Following the Schrems II judgment, the EU-US Privacy Shield was declared invalid, meaning that SaaS suppliers and SaaS customers have to use standard contractual clauses (SCS) or BCRs when making transfers of EEA (or UK) personal data to the USA. In addition, SaaS customers and SaaS suppliers are required to carry out a data transfer impact assessment (DTIA) prior to transferring any personal data from the EEA or UK to a “third country” i.e. the USA.
New US Adequacy Decision
In December 2022, the European Commission published its draft adequacy decision for the new EU-US Data Privacy Framework (DPF). If the European Data Protection Board (EDPB), the EU Member States and the European Parliament approve the DPF, the USA will be granted adequacy by the EU Commission and SCCs and BCRs will no longer be required for transfers of EEA personal data to the USA.
The final adequacy decision of the EU Commission is expected to be made by July 2023.
Similar to the EU-US Privacy Shield, companies in the USA can choose to join the DPF and must commit to certain privacy obligations.
Unlike the EU-US Privacy Shield, the DPF now:
- limits access to EEA personal data by US intelligence agencies to what is necessary and proportionate; and
- provides an independent and impartial complaints mechanism and a Data Protection Review Court.
UK Adequacy Decision
The UK government intends to grant its own adequacy decision for the USA. However, it is likely that the content of a UK adequacy decision may differ from the EU’s adequacy decision.
In light of recent comments made by Max Schrems on the DPF, it is very likely that Mr Schrems will challenge the validity of the DPF in the European Court of Justice on the basis that:
- the US Data Protection Review Court does not adequately protect data subject’s rights; and
- the scope of permitted surveillance by US authorities under the DPF is too wide.

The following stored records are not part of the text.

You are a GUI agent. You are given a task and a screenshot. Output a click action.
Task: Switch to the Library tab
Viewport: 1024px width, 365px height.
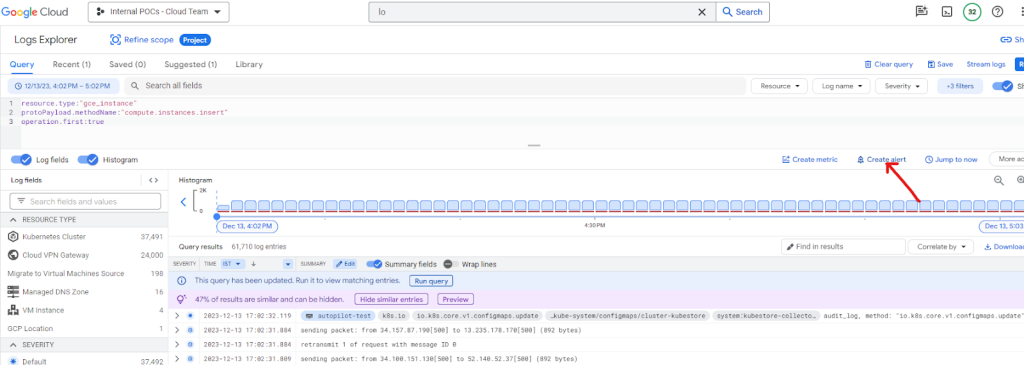click(249, 65)
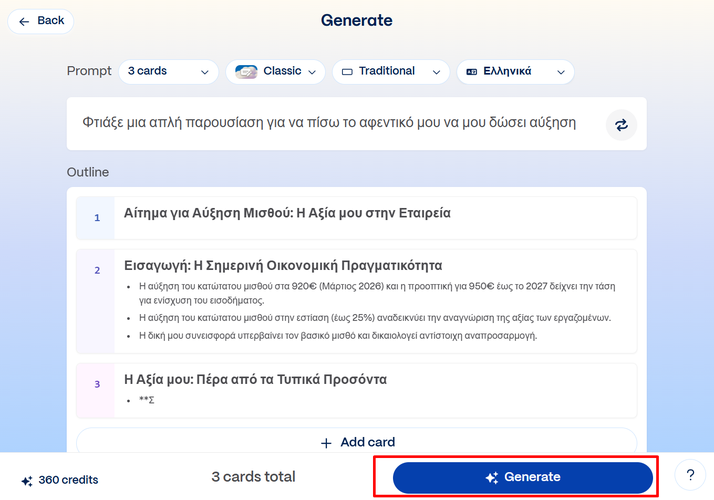Click the number 2 card handle
Image resolution: width=714 pixels, height=500 pixels.
[x=97, y=270]
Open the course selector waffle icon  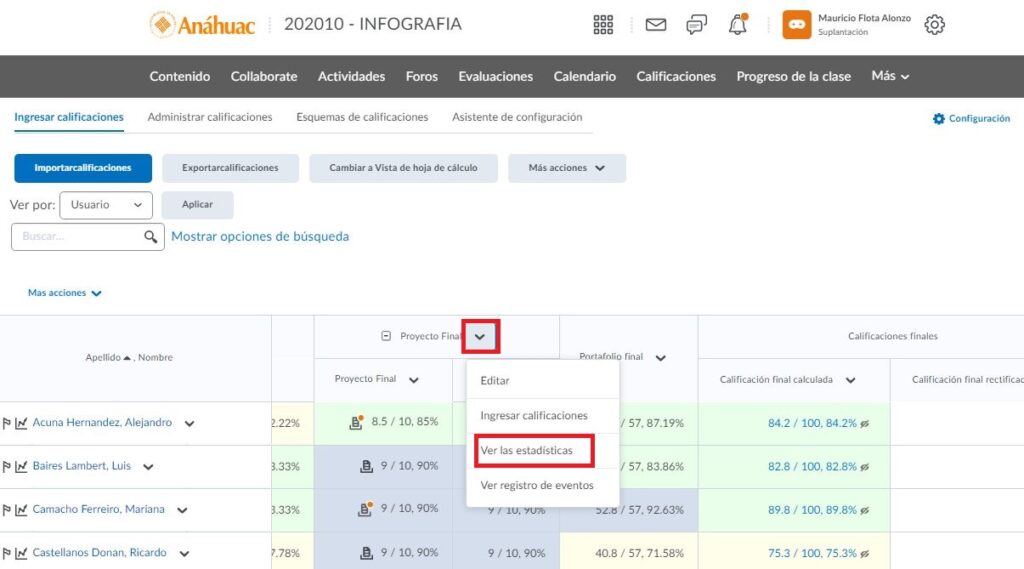[603, 25]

If the DPF is challenged, any UK – US adequacy decision would probably also be challenged.
Advantages of using the DPF
If the DPF is granted “adequacy” by the European Commission, SaaS suppliers and SaaS customers can use the DPF instead of relying upon SCCs or BCRs. Furthermore, as the DPF will be recognised in the EU as a lawfully valid transfer mechanism for transfers of personal data to the USA (until declared otherwise by the ECJ). This means that there will be no need for SaaS suppliers and SaaS customers to carry out any data transfer impact assessments (DTIA) in addition.
A legal challenge to any EU-US adequacy decision would probably take a couple of years to be resolved, meaning once in place, the DPF can be used as a valid transfer mechanism for transfers to the USA in the near future, provided that an adequacy decision is issued by the EU Commission.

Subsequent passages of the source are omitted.